Griffin asked quietly. I shook my head, unable to look away from the photo.
“No, I’ve never seen him before.”
“Mrs. Whitfield called him by name. I heard her.”
“What name?”
Griffin hesitated.
“Damian.”
The name echoed in the cold basement air. Damian.
I scrolled through every conversation I’d had with Margot in the past year. Every dinner, every weekend, every quiet moment.
She’d never mentioned anyone named Damian. Not once.
“Who the hell is Damian?”
I muttered. Griffin didn’t answer. He didn’t need to.
I pulled out my own phone and started taking pictures. The duffel bag with the cash, the ledgers with my forged signature, the USB drive, the offshore bank statements, the contracts.
Every piece of this nightmare captured in grainy smartphone photos. My hands shook so badly I had to retake several shots.
Griffin watched me, his face drawn with worry.
“Mr.

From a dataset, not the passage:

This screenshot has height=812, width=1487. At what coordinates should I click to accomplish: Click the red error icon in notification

Whitfield, what are you going to do?”
I stopped, phone halfway raised, and looked at him. This quiet man who mowed my lawn and trimmed my hedges; he’d just saved my life.
If I’d walked through that front door tonight, if I’d come home like I always did, this evidence would still be sitting here waiting. Waiting for someone to find it. Waiting to destroy me.

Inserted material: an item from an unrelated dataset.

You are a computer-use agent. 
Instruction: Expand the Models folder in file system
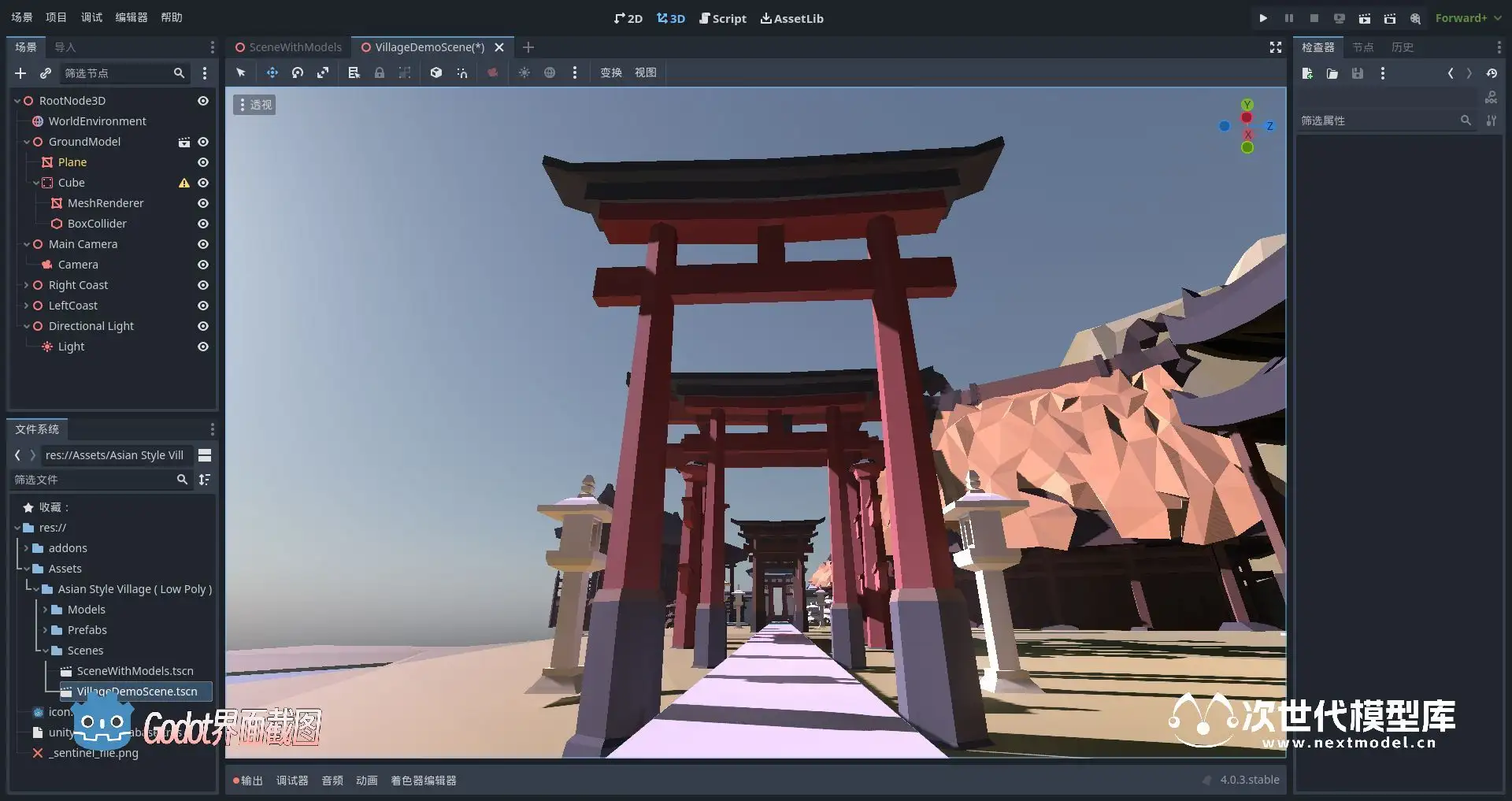coord(45,610)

“I can’t go to the police,”
I said finally.
“Not yet. They’ll think I planted this. They’ll think I’m trying to cover it up.”
“Then what?”
I looked back at the photo of Margot and Damian, at the way his hand rested on her back, at the way she smiled.
“I need to find out who he is,”
I said quietly.
“And I need to figure out exactly what they’re planning.”
Griffin nodded.
“Whatever you need, I’m here.”
I met his eyes.
“Why are you helping me?”
He was silent for a moment. Then,
“Five years ago, my son got hit by a car riding his bike home from school. Shattered his leg in three places. The surgery, the physical therapy, the hospital bills… it came to almost $40,000. Our insurance covered maybe half. I was drowning, Mr. Whitfield. I came to you, hat in my hands, and you wrote me a check that same day. No interest, no contract. You just said, ‘Pay it back when you can.'”
I barely remembered the exact amount. I just remembered Griffin standing in my office, his eyes red, his voice breaking as he asked if there was any way I could help.